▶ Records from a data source
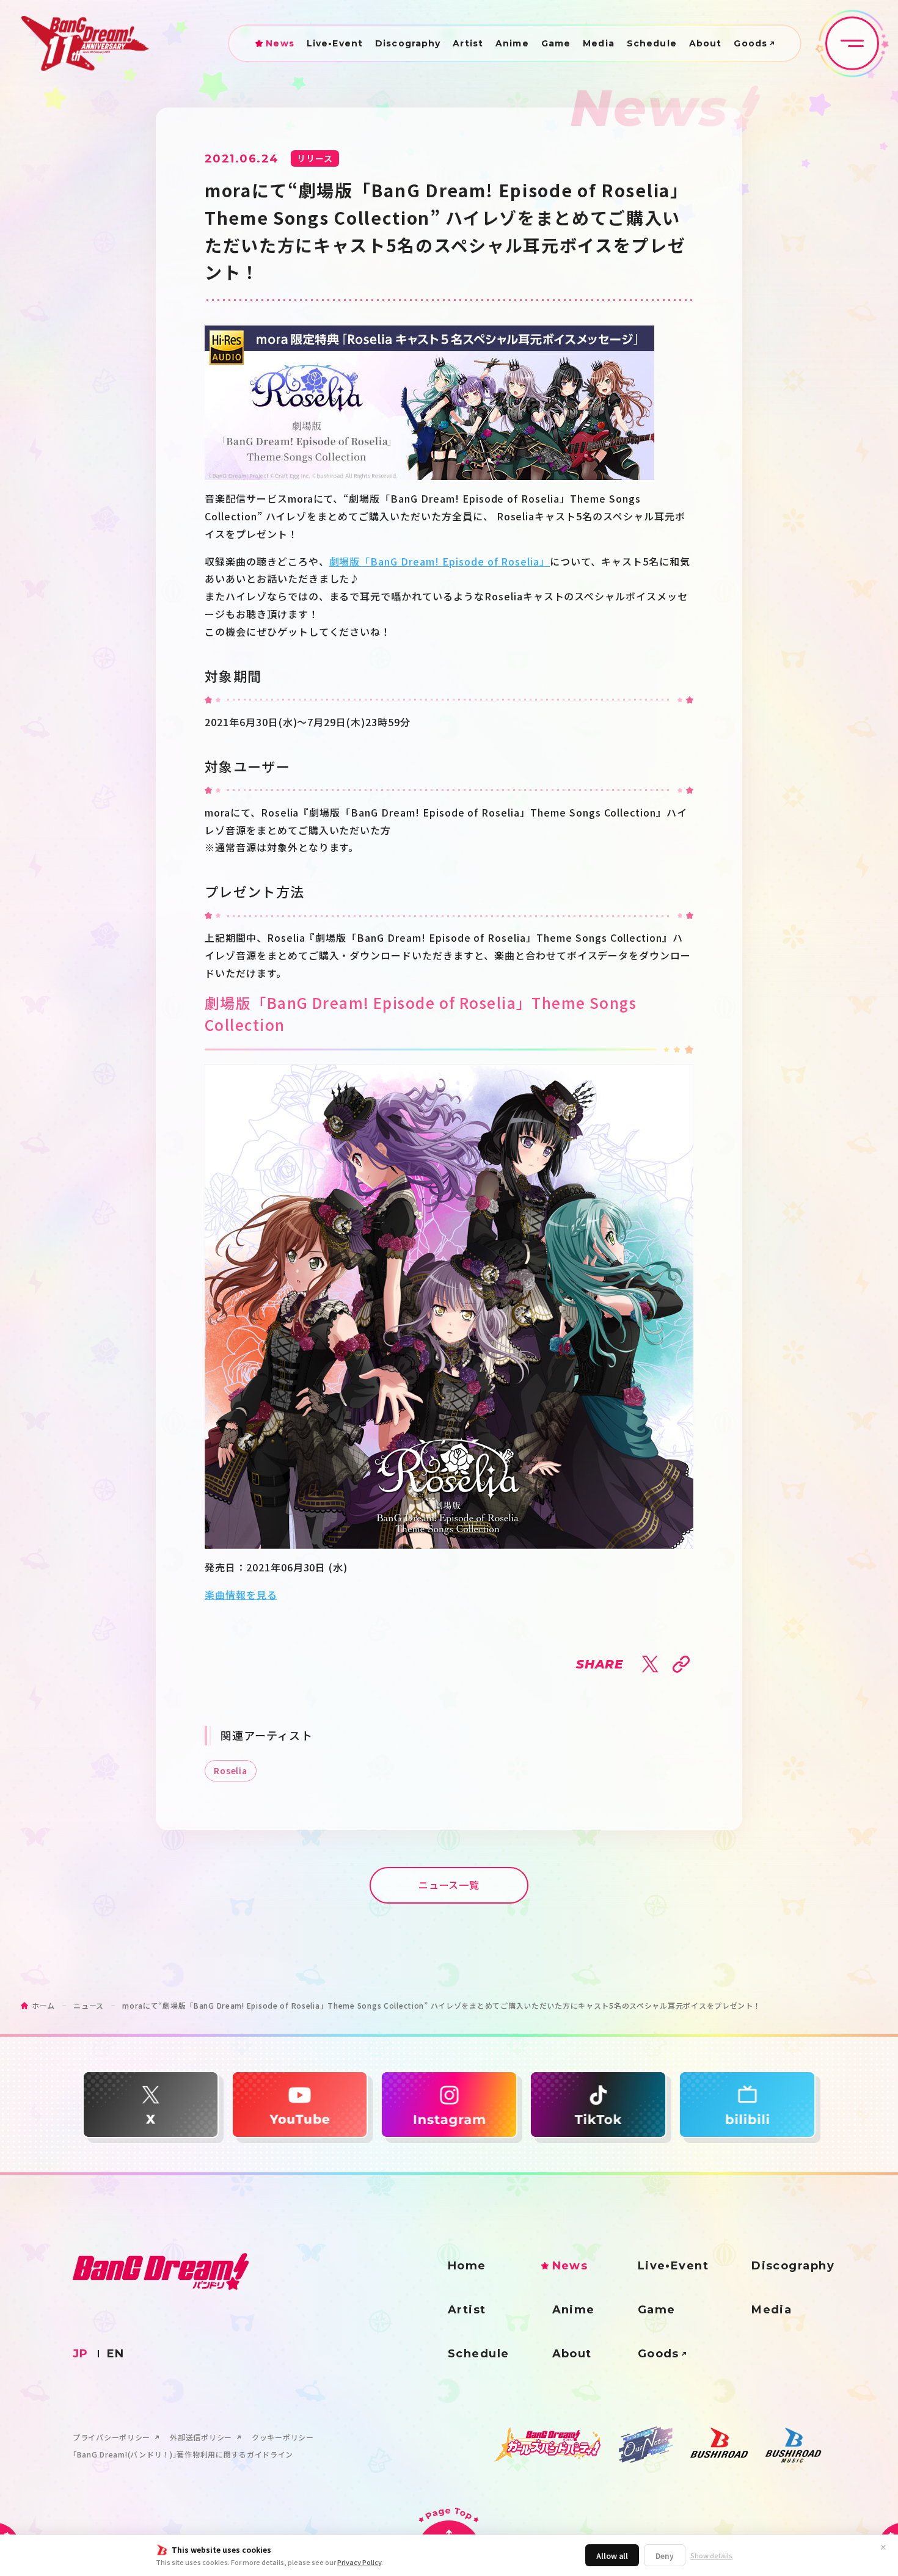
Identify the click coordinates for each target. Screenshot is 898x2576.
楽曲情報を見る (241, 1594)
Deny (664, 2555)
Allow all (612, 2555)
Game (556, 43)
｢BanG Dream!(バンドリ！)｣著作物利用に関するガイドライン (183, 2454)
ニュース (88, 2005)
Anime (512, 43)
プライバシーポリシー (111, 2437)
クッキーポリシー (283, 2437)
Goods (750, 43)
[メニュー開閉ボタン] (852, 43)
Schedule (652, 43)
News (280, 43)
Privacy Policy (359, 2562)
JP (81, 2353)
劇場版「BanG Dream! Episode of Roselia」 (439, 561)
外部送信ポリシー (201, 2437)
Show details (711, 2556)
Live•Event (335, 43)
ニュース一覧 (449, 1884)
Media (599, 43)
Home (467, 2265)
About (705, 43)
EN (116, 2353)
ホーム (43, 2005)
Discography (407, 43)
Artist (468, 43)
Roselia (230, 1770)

* * *

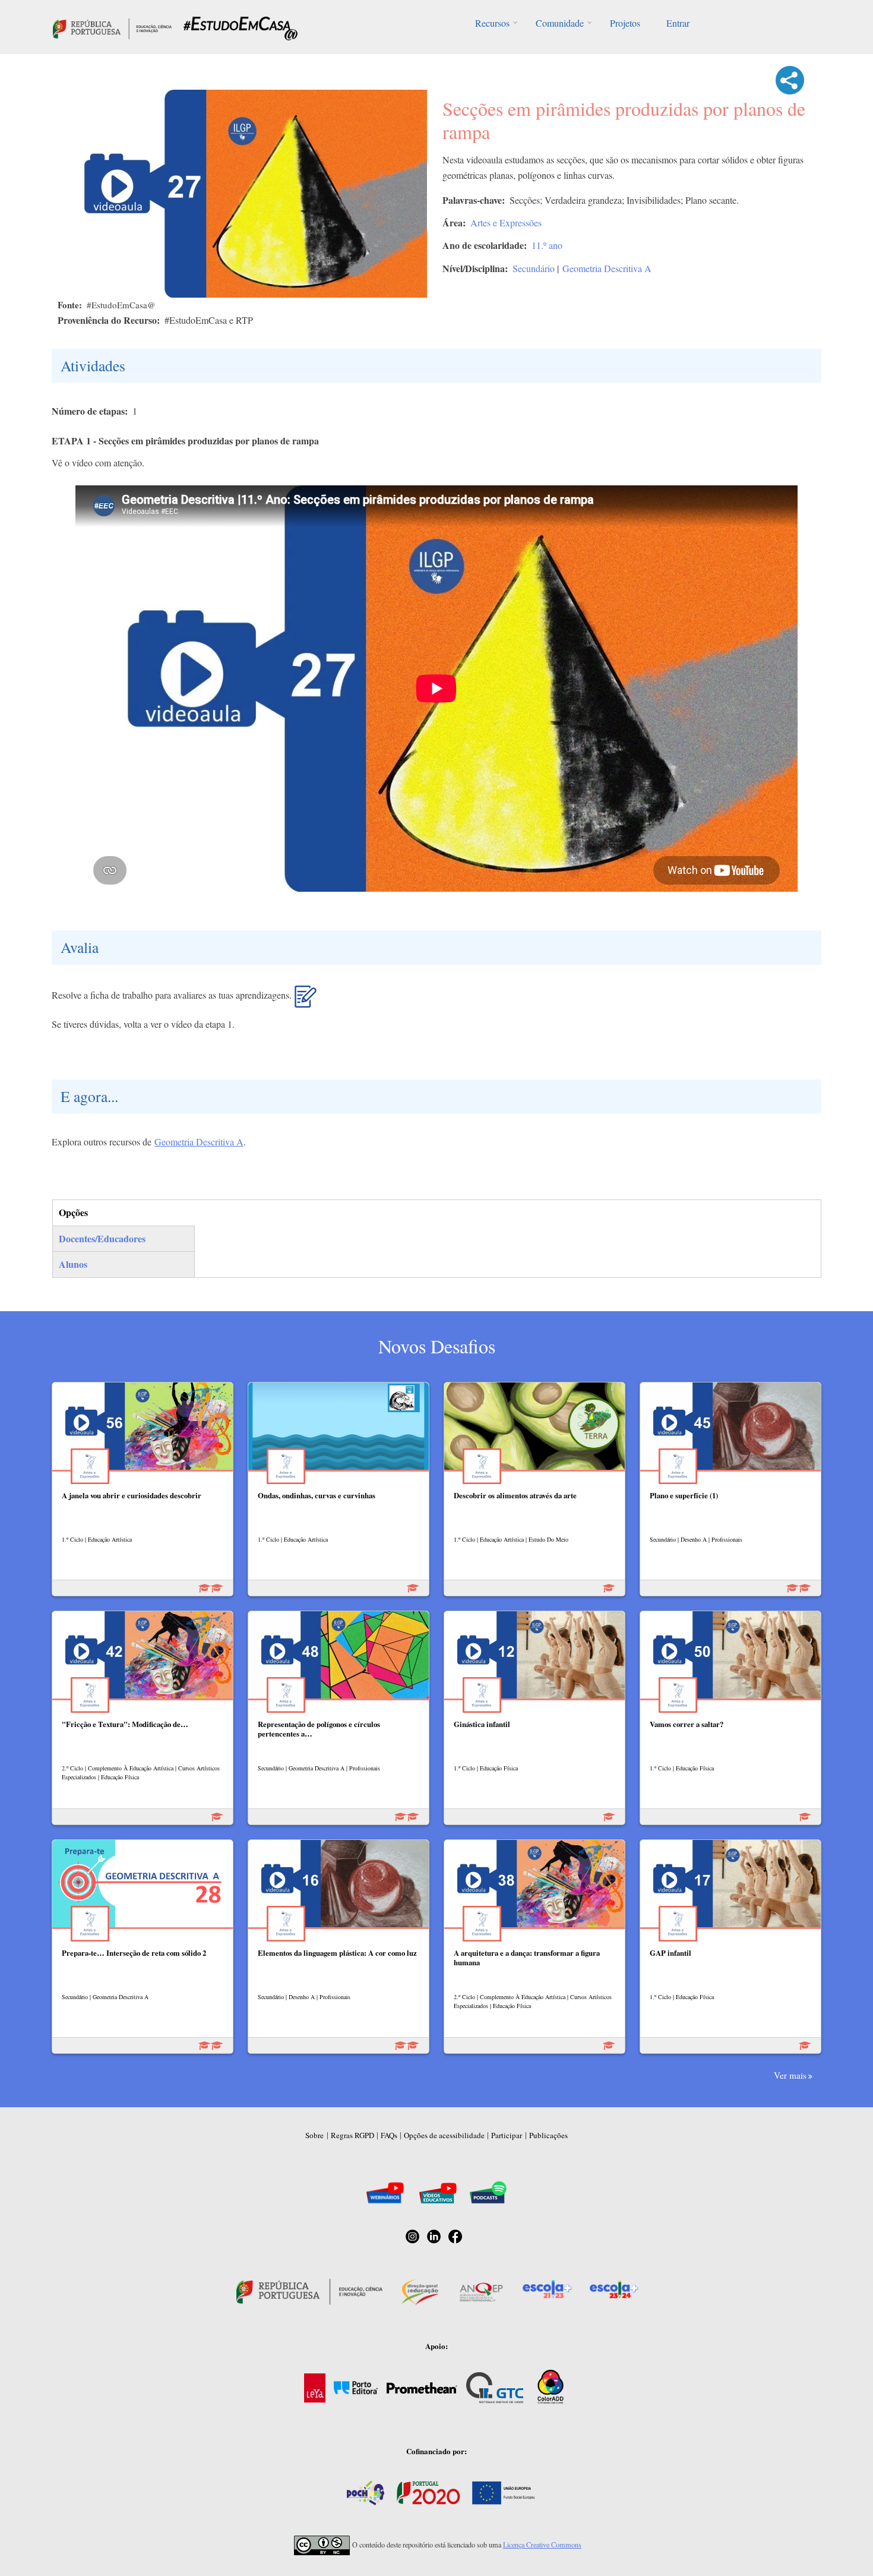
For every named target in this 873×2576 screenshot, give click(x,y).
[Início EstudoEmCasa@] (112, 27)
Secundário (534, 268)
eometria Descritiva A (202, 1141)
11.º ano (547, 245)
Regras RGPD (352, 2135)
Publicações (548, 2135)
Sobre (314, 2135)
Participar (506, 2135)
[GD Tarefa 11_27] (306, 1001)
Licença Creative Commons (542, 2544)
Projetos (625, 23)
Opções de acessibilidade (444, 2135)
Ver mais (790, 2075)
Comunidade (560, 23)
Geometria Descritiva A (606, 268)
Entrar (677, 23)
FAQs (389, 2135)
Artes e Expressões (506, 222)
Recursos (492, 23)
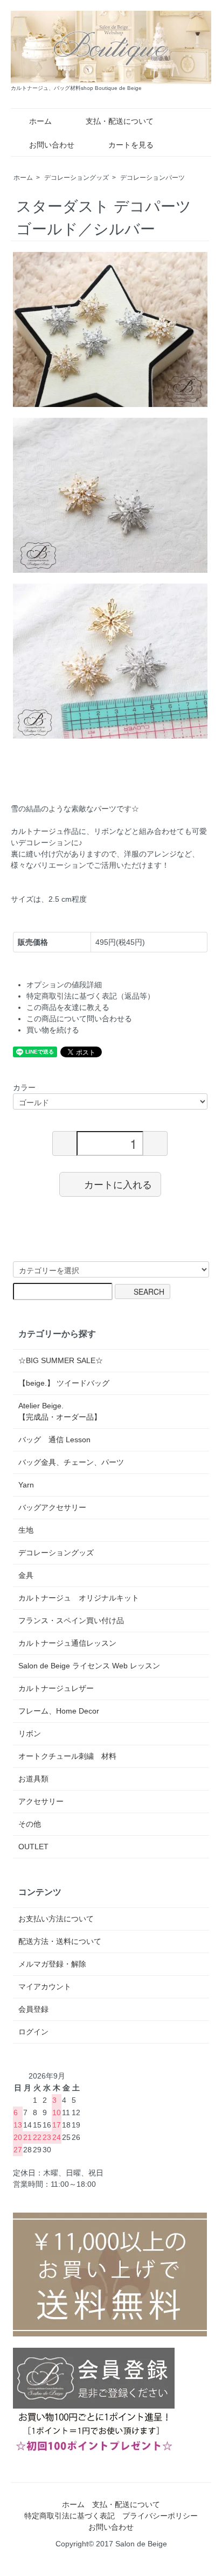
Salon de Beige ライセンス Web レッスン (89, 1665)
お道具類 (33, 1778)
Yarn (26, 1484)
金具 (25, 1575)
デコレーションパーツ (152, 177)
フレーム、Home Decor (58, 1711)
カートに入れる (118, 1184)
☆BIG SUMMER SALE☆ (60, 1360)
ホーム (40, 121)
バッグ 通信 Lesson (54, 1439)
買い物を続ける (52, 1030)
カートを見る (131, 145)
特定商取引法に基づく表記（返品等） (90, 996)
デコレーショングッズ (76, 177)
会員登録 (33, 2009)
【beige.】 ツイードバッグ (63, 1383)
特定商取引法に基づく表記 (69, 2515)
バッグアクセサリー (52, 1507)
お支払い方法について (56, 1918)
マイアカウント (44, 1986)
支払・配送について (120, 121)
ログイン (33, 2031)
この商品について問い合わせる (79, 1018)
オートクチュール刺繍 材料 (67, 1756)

▶ THE TASK
Show every line in the entries where the string "target" occurs.

▶ RESPONSE TO THIS EXERCISE
Identify the click coordinates for each target. Screenshot is 898x2576.
For every named target in this 873×2576 screenshot, give click(x,y).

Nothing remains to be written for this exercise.